▶ **Data**
_ _ _ _ _ _ _

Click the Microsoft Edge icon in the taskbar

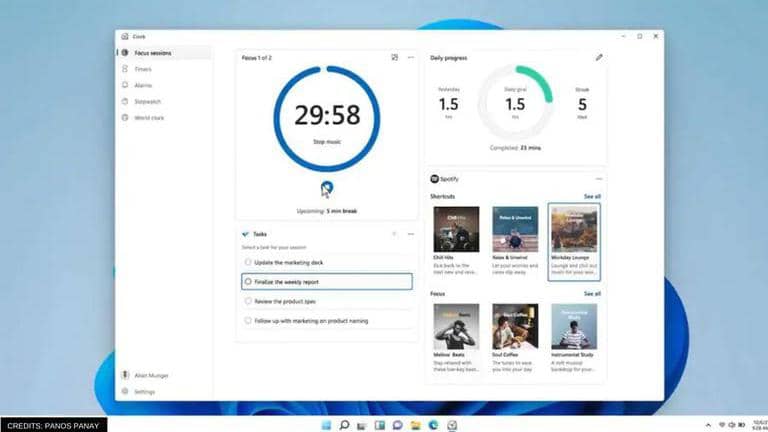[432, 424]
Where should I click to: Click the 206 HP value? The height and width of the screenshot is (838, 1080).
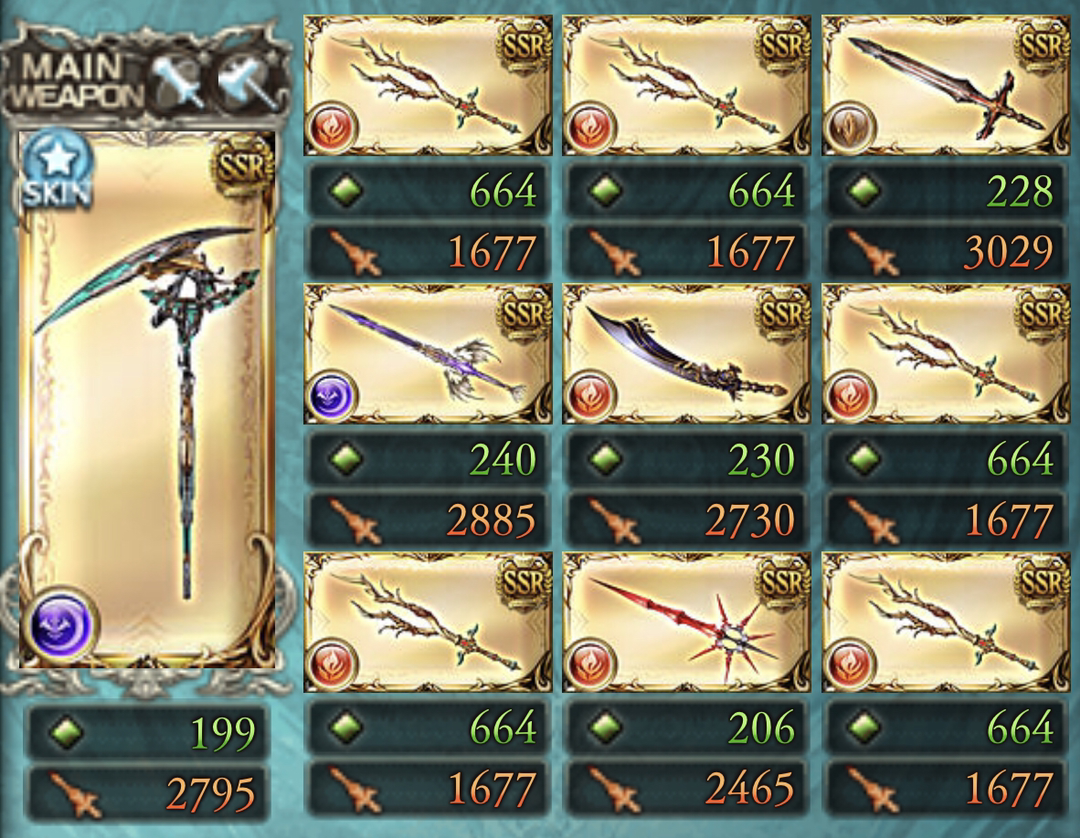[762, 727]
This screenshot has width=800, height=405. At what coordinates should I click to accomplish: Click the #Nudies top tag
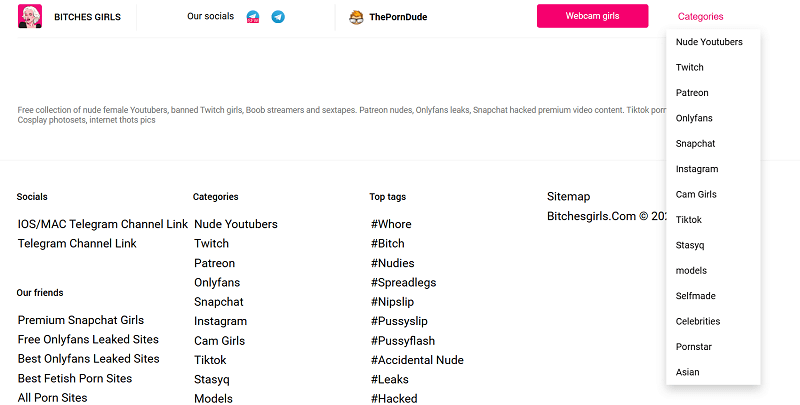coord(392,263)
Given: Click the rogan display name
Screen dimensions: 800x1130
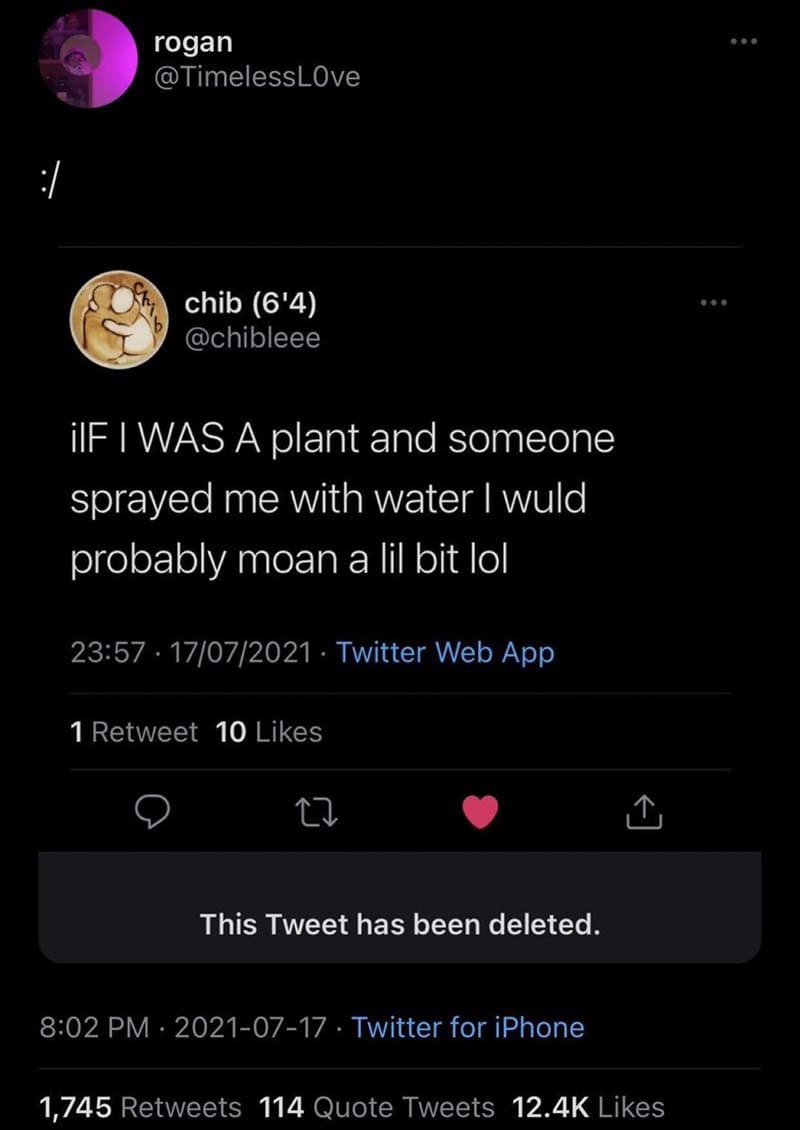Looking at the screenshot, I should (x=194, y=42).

_ _ _ _ _ _ _

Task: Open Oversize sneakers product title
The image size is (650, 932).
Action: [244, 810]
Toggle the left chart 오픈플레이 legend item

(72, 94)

_ _ _ _ _ _ _

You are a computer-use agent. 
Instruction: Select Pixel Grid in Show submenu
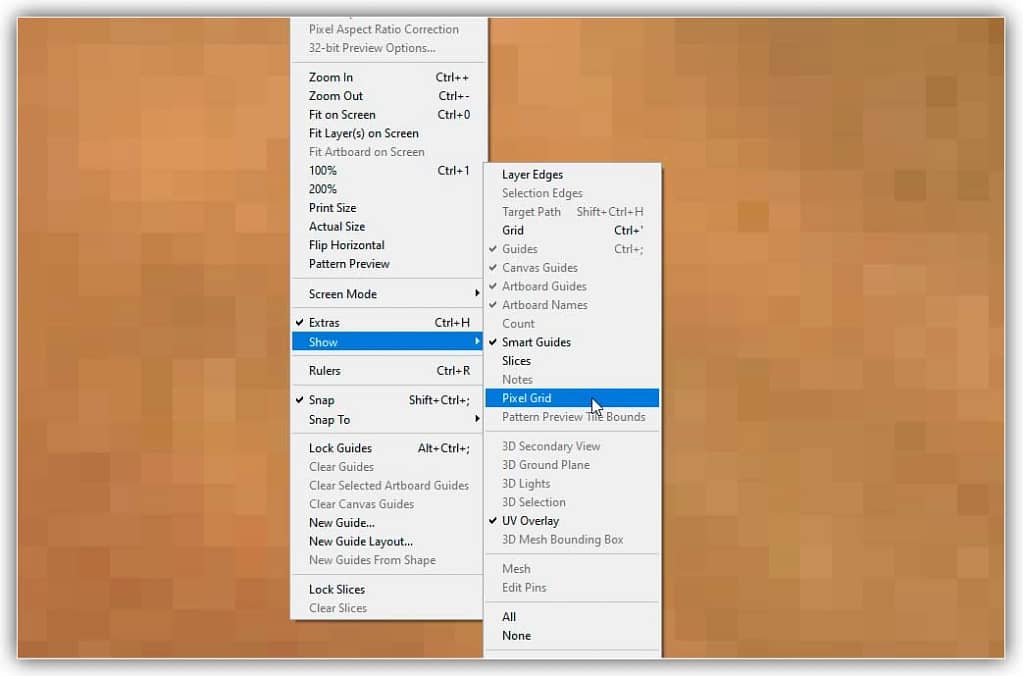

_ _ _ _ _ _ _

▶ **Task**
Both end lines included, restate word for word the lines above from the line with "You are a computer-use agent." to the line with "Instruction: Select Pixel", and nothing else.

▶ **Solution for this exercise**
You are a computer-use agent. 
Instruction: Select Pixel Grid in Show submenu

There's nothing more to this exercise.